The achievement is also spiritual. I speak of the direct spiritual value, of knowledge gained of how genetic information is transmitted, or stars are born. A knowledge that may not be of material value, will not make millions, is unpatentable but still makes the human spirit soar. Given this incredible gain in our knowledge, and the ever-so-clear material improvements in our life span and comfort, it remains clear that people are not any happier than they were, say, 100 years ago. And that they do not praise the achievements of science and technology with enthusiasm, but question them. Or are suspicious of them.

To push these concerns aside as unthinking, uninformed anti-intellectual opposition is to miss the point. Real, smart, normal, thinking and feeling people are concerned about where science is going, what it is doing to people's lives.
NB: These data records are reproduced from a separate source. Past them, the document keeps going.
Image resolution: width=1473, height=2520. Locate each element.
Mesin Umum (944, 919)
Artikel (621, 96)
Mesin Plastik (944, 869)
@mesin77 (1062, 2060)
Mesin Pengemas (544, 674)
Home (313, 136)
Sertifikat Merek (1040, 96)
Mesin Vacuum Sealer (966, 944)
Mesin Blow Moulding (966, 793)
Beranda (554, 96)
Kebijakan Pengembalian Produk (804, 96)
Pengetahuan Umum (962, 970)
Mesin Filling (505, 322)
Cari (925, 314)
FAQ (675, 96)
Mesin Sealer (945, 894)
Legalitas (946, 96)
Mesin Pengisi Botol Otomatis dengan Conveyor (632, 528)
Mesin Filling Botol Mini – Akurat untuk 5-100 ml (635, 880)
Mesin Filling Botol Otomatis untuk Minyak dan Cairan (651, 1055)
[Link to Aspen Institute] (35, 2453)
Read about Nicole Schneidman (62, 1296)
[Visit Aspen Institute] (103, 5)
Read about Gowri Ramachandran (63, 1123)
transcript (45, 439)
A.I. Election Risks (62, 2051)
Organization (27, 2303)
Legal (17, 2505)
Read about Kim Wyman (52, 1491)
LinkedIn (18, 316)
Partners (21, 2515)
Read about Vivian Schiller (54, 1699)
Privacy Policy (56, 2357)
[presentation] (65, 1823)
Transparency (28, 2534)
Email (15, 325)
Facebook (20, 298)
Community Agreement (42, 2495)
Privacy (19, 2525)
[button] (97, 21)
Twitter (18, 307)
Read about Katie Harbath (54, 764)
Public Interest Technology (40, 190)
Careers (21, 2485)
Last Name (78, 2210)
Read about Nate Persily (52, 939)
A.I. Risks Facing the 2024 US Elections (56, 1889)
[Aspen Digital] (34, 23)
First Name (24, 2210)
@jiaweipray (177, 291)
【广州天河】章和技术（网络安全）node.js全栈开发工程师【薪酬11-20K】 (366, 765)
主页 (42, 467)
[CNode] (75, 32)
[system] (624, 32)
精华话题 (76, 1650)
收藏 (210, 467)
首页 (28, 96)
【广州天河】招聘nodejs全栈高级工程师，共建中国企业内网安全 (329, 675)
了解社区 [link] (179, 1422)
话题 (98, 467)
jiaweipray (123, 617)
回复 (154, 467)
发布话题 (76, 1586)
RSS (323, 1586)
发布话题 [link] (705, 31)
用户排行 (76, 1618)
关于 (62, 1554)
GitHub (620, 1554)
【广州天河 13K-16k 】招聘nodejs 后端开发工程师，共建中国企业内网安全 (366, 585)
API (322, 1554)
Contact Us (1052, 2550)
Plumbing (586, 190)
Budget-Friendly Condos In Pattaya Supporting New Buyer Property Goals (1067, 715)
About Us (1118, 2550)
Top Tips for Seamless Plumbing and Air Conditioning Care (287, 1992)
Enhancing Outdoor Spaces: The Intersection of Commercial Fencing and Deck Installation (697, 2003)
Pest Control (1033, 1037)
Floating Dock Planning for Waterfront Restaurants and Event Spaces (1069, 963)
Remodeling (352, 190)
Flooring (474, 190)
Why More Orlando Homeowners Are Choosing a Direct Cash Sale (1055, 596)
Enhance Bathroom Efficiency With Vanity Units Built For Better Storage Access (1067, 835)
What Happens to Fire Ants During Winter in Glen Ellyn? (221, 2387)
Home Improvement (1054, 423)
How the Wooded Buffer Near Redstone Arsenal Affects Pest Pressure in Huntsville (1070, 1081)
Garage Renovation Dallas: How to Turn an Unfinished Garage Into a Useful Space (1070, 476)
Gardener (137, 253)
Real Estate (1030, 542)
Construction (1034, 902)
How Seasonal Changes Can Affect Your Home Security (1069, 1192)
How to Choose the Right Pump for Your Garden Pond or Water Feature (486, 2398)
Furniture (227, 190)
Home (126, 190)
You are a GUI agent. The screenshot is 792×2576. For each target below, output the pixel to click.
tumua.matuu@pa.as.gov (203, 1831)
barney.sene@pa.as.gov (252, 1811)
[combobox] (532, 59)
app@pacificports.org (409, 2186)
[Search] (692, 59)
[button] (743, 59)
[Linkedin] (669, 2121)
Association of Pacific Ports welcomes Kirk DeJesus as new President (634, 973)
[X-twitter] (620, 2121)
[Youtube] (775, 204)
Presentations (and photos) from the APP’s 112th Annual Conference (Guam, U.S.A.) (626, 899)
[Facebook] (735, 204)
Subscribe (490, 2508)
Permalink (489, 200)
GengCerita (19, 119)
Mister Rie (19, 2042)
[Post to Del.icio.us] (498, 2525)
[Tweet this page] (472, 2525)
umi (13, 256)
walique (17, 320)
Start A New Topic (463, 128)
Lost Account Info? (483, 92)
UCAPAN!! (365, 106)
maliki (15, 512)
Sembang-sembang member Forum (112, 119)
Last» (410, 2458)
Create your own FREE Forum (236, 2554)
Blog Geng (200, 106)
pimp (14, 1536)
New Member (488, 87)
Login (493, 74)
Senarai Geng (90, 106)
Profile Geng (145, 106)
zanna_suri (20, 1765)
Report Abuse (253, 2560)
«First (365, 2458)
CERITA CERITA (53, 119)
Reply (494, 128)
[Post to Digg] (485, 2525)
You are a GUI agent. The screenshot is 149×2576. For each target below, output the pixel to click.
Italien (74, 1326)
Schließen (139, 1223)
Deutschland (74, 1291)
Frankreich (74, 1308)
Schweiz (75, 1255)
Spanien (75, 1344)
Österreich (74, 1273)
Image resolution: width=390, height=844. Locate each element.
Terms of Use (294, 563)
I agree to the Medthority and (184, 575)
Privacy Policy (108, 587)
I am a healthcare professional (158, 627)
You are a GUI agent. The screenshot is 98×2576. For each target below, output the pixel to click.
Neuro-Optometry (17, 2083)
The concern is often couched in ecological and ethical terms. So genetic engineering and cloning are one lightning rod. So are seed crops which cannot be replanted. And nuclear energy. Some of my colleagues are puzzled by this. Some are bitter, and blame the media for chemophobia. Well, the media haven't changed. Bad news was good journalism always. In 1960 I lived a year in Russia, one of the few societies in which you got a totally favourable press about the chemical industry.

There is a message for us, as scientists, in the seemingly ambivalent response of the public to the melioration of the human condition and the enrichment of our knowledge that science has wrought. It is a message that science needs to learn from as it progresses. Science is not immutable, it is a socially and intellectually adaptable system.